Right now I’m researching trauma patterns in a prehistoric population from central Illinois. I’m curious to see if there are different patterns of injury between time periods and between demographic groups (age, sex, etc). Rather than a lot of interpersonal violence which is often ascribed to this region, I’m finding that, just like today, most people suffer the same mundane accidental injuries that we do. Even more interesting is how well the community was able care for all of its bruised and broken members. This population has a high frequency of disease, disability, and trauma and yet many survived serious health crises (for a while) indicating that there was a complex system of care in the community.

  1. What is your favorite class to teach?

I’ve really enjoyed teaching “Disease, Disability, and Social Identity” as well as “The Anthropology of Death” and “Evolutionary Medicine.”

  1. Do you have any advice for current or prospective anthropology students?

Visit with your professors and use the resources available to you!! I regret not taking advantage of all that was on offer as an undergrad and I hate to see students struggle when help is available. A second piece of advice: your education is what you put into it. Showing up is just Step 1 out of many on the path to success.

  1. What are you looking forward to in your new role teaching at CofC?

I’m really excited to work with a new set of students and colleagues. Education is multi-directional and I learn as much for my students and colleagues as I share in the classroom. I’m excited to learn more about the community and culture at CofC and in Charleston.

  1. What is your favorite book or are you reading anything interesting?

I love “Assassination Vacation” by Sarah Vowell. She combines history, politics, anecdotes, and all sorts of information nuggets as she travels around exploring the sites and people associated with the Lincoln, Garfield, McKinley assassinations. For such a dark topic, the book is wonderfully funny and engrossing.

I’m just now starting the “The Immortal Life of Henrietta Lacks” by Rebecca Skloot which chronicles the complicated ethical issues surrounding the acquisition and use of HeLa cells, constantly regenerating cells used in biomedical research to develop dozens of disease treatments. These cells are from Henrietta Lacks, a African American women who died of cancer in the mid-20th century and who had not authorized the use of her cells. The book addresses the intersection of race, socioeconomic status, ethical (mis)conduct, and medical advancement.

  1. If you could have dinner with one person, living or dead, who would it be?

This is an impossible question! Especially for someone who loves nothing better than food and good conversation. I suppose on a very personal level my grandmother or grandfather who passed before I had a chance to know them but who were really exciting characters.

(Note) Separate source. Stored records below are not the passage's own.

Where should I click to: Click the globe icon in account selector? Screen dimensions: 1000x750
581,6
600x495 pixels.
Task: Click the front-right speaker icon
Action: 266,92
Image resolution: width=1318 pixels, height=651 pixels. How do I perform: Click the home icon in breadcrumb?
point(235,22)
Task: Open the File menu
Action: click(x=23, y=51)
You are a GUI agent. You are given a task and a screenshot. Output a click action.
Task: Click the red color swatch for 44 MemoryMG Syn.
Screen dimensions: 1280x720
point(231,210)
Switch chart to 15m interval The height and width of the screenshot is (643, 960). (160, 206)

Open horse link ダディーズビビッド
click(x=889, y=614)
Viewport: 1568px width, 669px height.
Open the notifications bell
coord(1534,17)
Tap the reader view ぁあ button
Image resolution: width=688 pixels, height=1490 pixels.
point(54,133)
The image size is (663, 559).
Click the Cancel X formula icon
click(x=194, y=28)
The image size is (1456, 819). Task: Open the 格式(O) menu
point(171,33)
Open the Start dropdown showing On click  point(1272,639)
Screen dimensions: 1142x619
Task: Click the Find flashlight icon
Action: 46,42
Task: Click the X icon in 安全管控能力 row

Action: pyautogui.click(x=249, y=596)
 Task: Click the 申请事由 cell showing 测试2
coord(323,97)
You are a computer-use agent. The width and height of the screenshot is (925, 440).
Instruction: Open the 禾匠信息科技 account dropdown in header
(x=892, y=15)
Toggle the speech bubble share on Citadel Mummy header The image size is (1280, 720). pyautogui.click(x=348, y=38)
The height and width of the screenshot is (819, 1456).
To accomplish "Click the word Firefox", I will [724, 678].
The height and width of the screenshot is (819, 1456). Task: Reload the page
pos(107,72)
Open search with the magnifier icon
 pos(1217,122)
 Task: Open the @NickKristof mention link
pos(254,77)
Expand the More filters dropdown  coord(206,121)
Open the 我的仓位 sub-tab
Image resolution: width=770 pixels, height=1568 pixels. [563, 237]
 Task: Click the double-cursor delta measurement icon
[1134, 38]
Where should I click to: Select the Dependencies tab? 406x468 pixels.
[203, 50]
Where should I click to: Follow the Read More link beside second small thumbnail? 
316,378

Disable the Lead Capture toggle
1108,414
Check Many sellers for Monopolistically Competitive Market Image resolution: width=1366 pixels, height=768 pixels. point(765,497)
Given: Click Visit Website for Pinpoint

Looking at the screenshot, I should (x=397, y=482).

  1. Where is your favorite place on earth- vacation spot, writing/reading corner, etc.?

Set me in a shady hammock somewhere where I can read a good book and hear the ocean and I’ll be the happiest person in the world.

  1. What do you like to do outside of teaching? Any hobbies/interests?

I love to travel and explore and will find a way to see/experience something new even on the most boring of road trips. I am also an avid amateur cook and I’m always trying new recipes (with varying degrees of success). Now that I’m away from the long frozen winters of the Midwest, I look forward to spending more time outdoors. Maybe I’ll take up kayaking.